One of the more hurtful critiques of our hosting the ordination came from a priest I had been friends with and worked alongside for many years. Essentially, he told me to stay out of the Church's business. He added that he could not trust me and would no longer work with me. I was crushed and outraged. Where was his compassion for his sisters? Where was his willingness to take a stand for the women he served and the ones he served alongside?
When I took a step back, I realized that I was getting a glimpse of what happens when any group’s position of power and privilege is challenged.
I wish I could say that my relationship with the Catholic Church of St. Louis is on the mend, that we are making our way back to once again standing together and fighting for the rights of the disenfranchised. But as a Rabbi and a woman, I cannot, in good faith, say that.
The heart of my most recent storm with the Catholic Church can be traced to reproductive freedom and women's health, in the debate on access to birth control which has played out at both the national and state levels.
This year, the Missouri legislature passed Senate Bill 749, which gives employers the right to refuse to provide health insurance coverage for contraception based on “religious beliefs or moral convictions.” While the bill may have been especially intended to allow the Catholic Church to deny contraceptive coverage to employees of Catholic-related hospitals and universities (which employ non-Catholics and often receive governmental funds), it is written even more broadly so that any employer can deny its employees access to birth control by citing the employer’s moral objections.

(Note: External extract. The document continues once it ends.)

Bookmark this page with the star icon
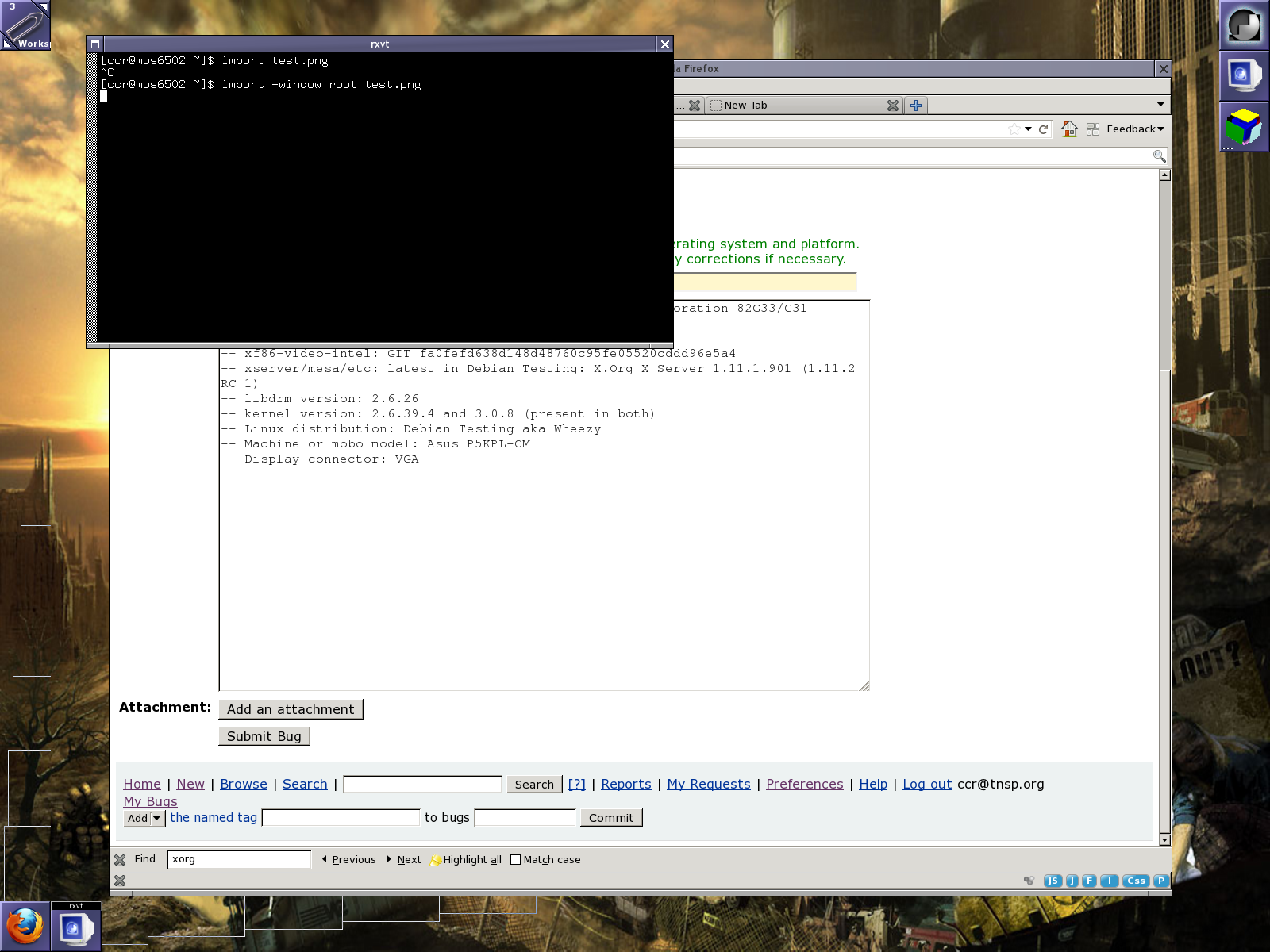The height and width of the screenshot is (952, 1270). click(x=1014, y=129)
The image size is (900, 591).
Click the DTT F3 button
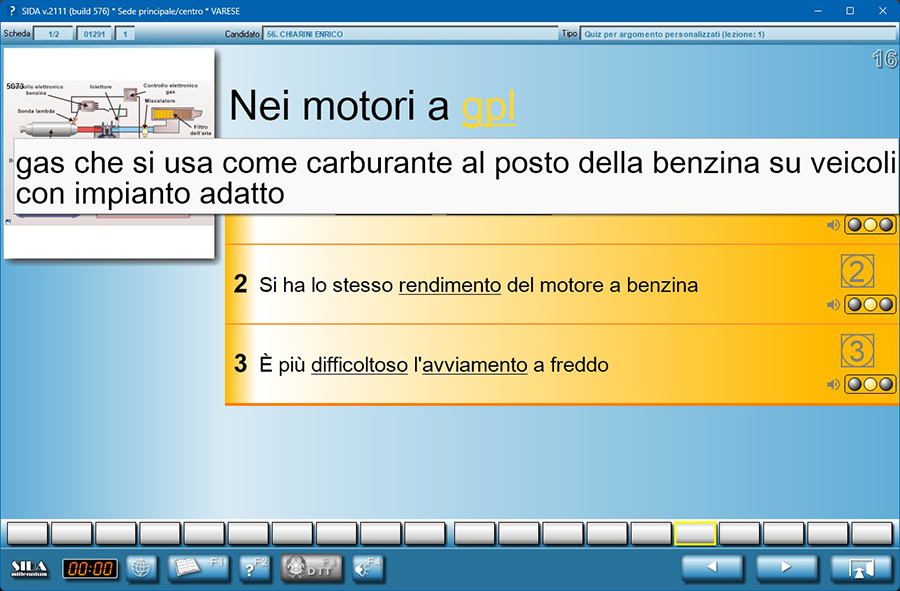(311, 568)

Although this would clearly deny tens of thousands of women their own religious freedom to choose contraception if they wish, the Archdiocese of St. Louis heavily promoted this bill as one of “religious freedom,” with blog postings, forums, action alerts and more (http://archstl.org/category/tags/conscience-rights<http://archstl.org/category/tags/conscience-rights> ). In reality, of course, the bill has far less to do with protecting religious freedom than with limiting the freedom of women.(After weeks of uncertainty, the governor finally vetoed it.)
There is no way to separate women's health from reproductive freedom, so it seems that the Roman Catholic hierarchy is willing to sacrifice the health and well being of women to keep their position of privilege. The most recent attack on Catholic Women Religious is also connected to the Sisters’ moral leadership in the arena of health care access and affordability, especially for poor women. The Sisters under attack have been willing to defend the health care rights of poor women even if it means that they have to stand up to the Church and risk everything.
In last week’s Torah portion, the daughters of Zelophechad stand up to Moses and speak up when they are skipped over for their inheritance even though their father had no sons. (Num. 27) Seeds for change were sown that day that would eventually bring more equal, just and compassionate inheritance laws for women.
I believe that Arthur Waskow is right to stand with the Sisters. I will stand with him, with scars from previous attacks, to support and protect the religious freedom of American women and families from those who would threaten our very lives.
The time leading up to the ordination was the most painful clash of the personal and the political realms of my work to date. The ordination itself, however, proved to be one of the holiest days in our sanctuary, our Sukkat Shalom, our Shelter of Peace.
Taking a stand always has consequences, and true change takes time. But raising our voices together as the daughters of Zelophechad did is sure to make a little more room for the religious freedom of us all.